- THE PROBLEM
Rewrite every line of the material below, replacing "Open" with "Launch" wherever it occurs and keeping everything else identical. Omit the pictures from your answer.

[Dataset records]
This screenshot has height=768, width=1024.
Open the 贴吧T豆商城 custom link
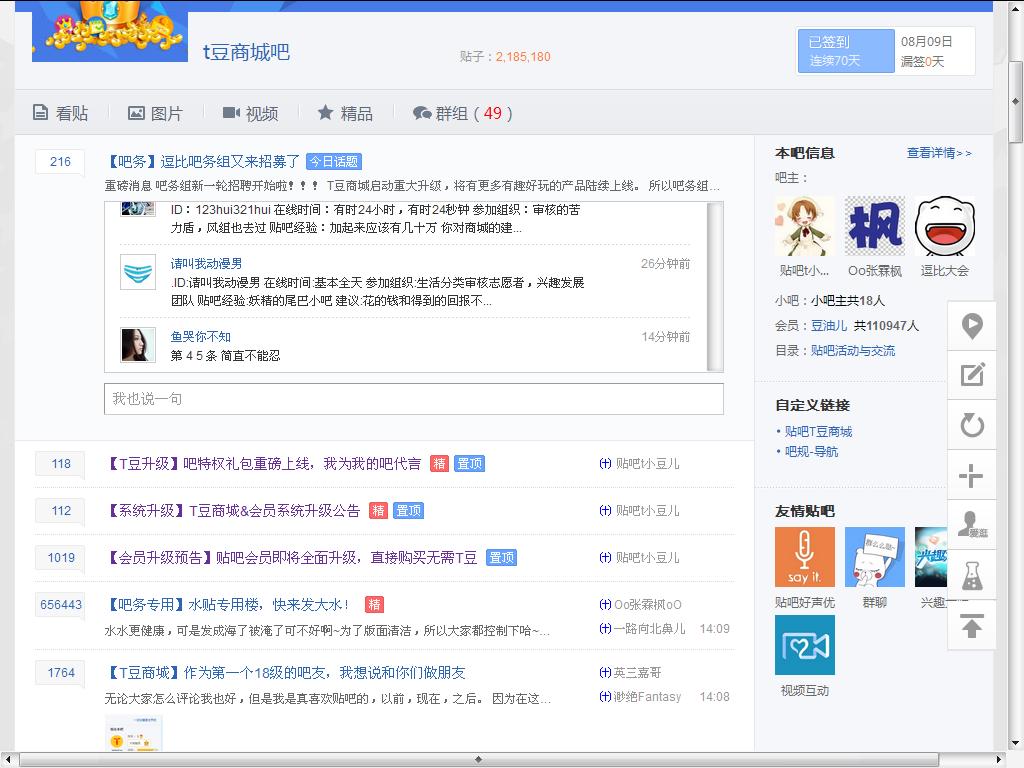click(818, 432)
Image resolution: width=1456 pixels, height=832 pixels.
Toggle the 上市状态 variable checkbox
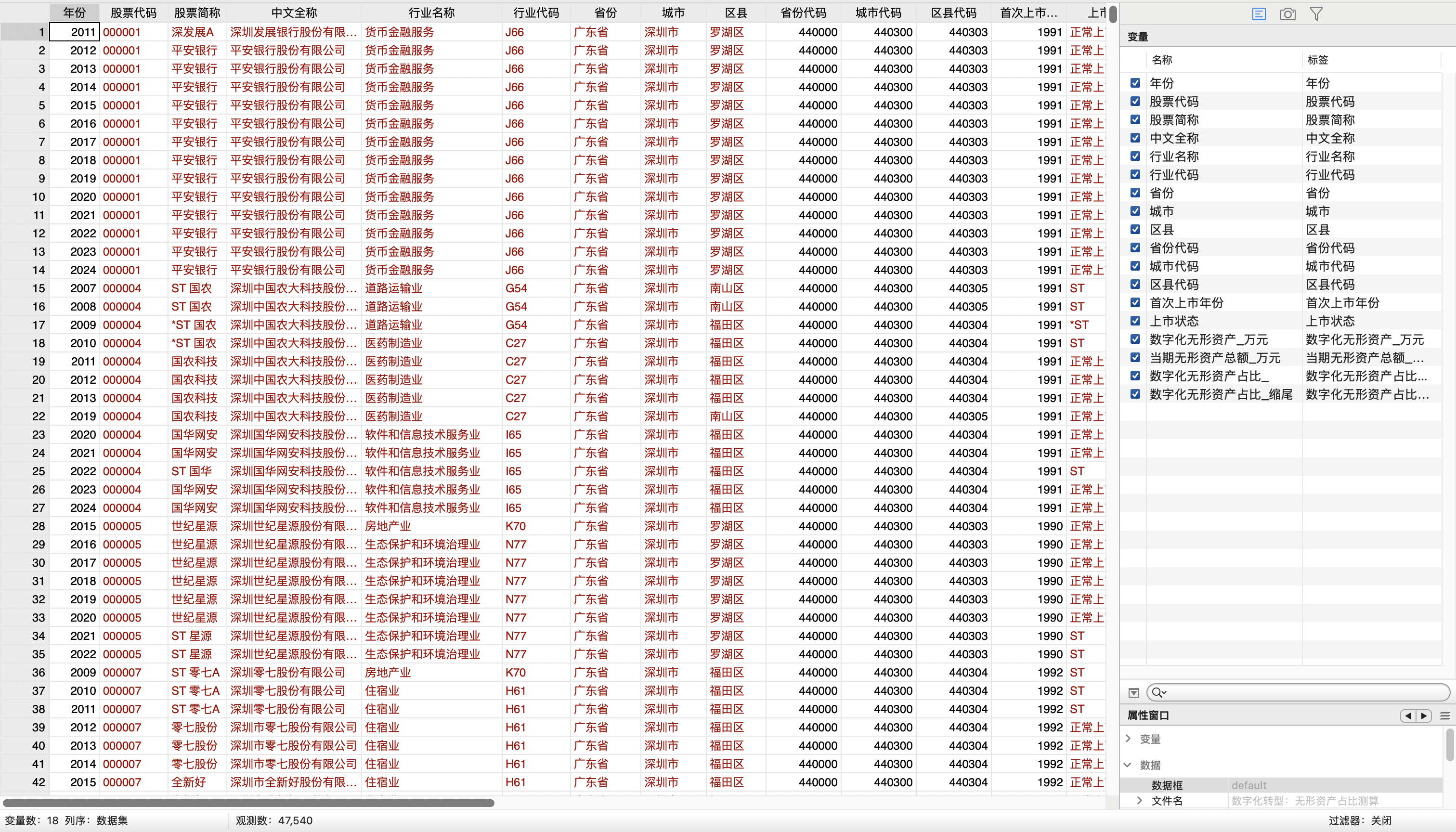[x=1135, y=321]
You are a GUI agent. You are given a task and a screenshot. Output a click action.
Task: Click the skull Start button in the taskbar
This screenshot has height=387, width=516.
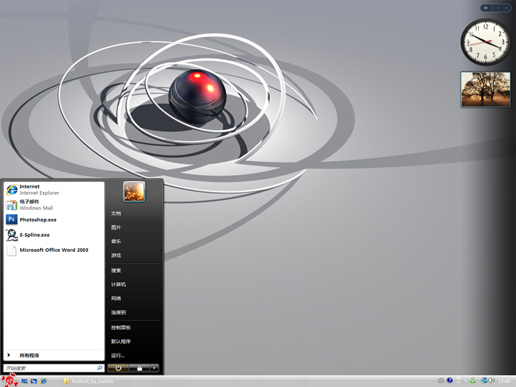[10, 380]
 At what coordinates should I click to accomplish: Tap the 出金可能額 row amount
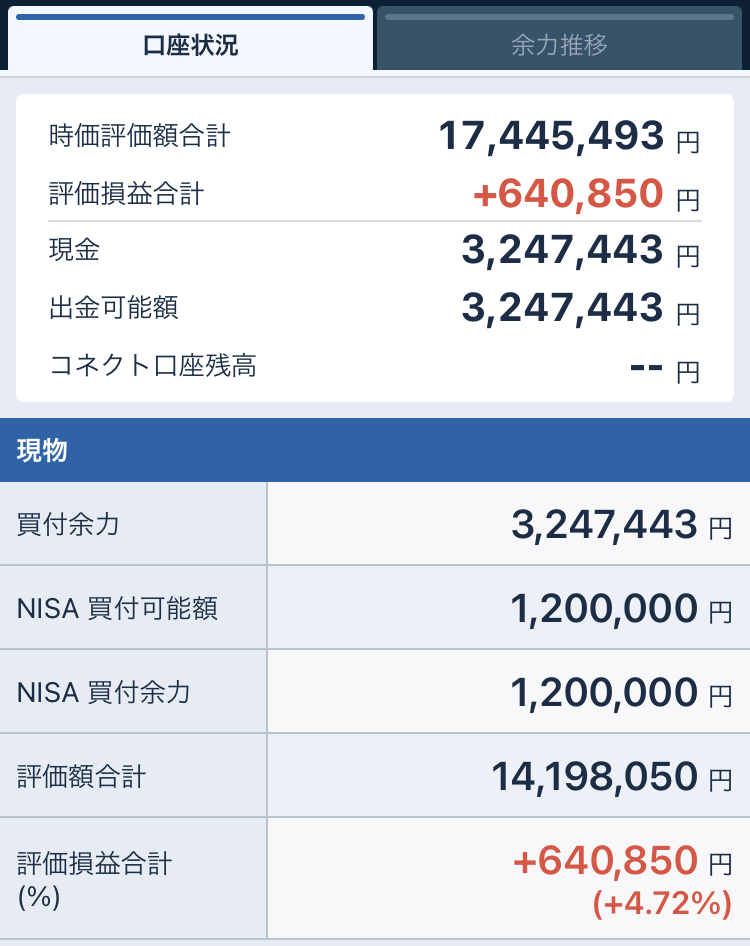(562, 309)
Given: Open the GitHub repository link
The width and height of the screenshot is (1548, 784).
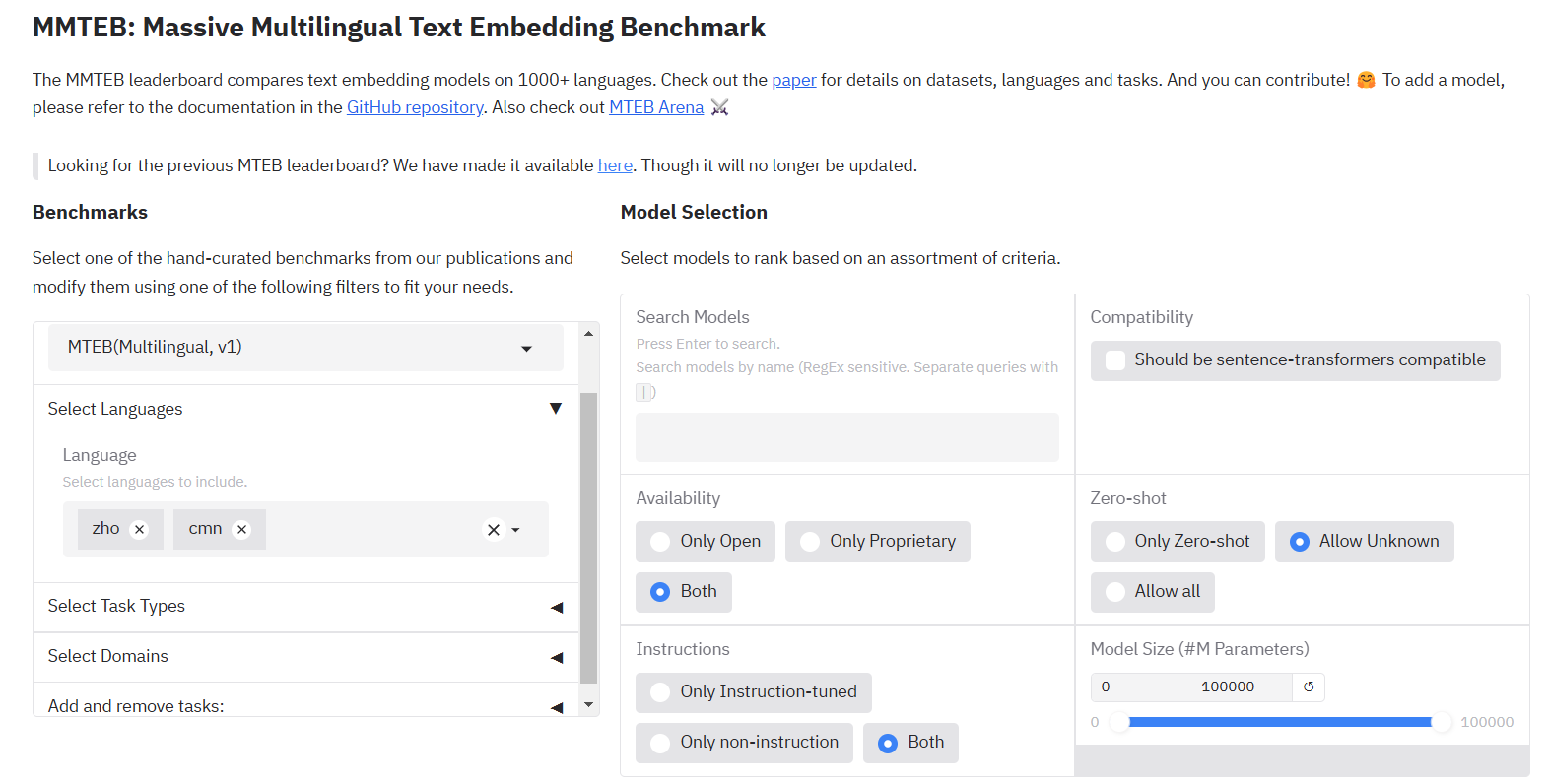Looking at the screenshot, I should pos(415,107).
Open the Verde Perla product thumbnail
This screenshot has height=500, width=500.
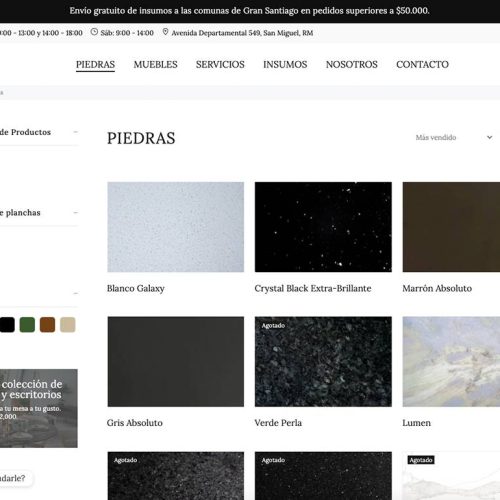point(323,362)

- SOLVED EXERCISE
This screenshot has height=768, width=1024.
Launch the 贴吧T豆商城 custom link
click(818, 432)
Image resolution: width=1456 pixels, height=832 pixels.
Toggle the 上市状态 variable checkbox
[x=1135, y=321]
You are a GUI agent. You are given a task and a screenshot. Output a click action.
Task: Click the skull Start button in the taskbar
This screenshot has height=387, width=516.
[10, 380]
 At what coordinates should I click to accomplish: Tap the 出金可能額 row amount
(562, 309)
Given: Launch the GitHub repository link
The width and height of the screenshot is (1548, 784).
Looking at the screenshot, I should pos(415,107).
Launch the Verde Perla product thumbnail
This screenshot has height=500, width=500.
point(323,362)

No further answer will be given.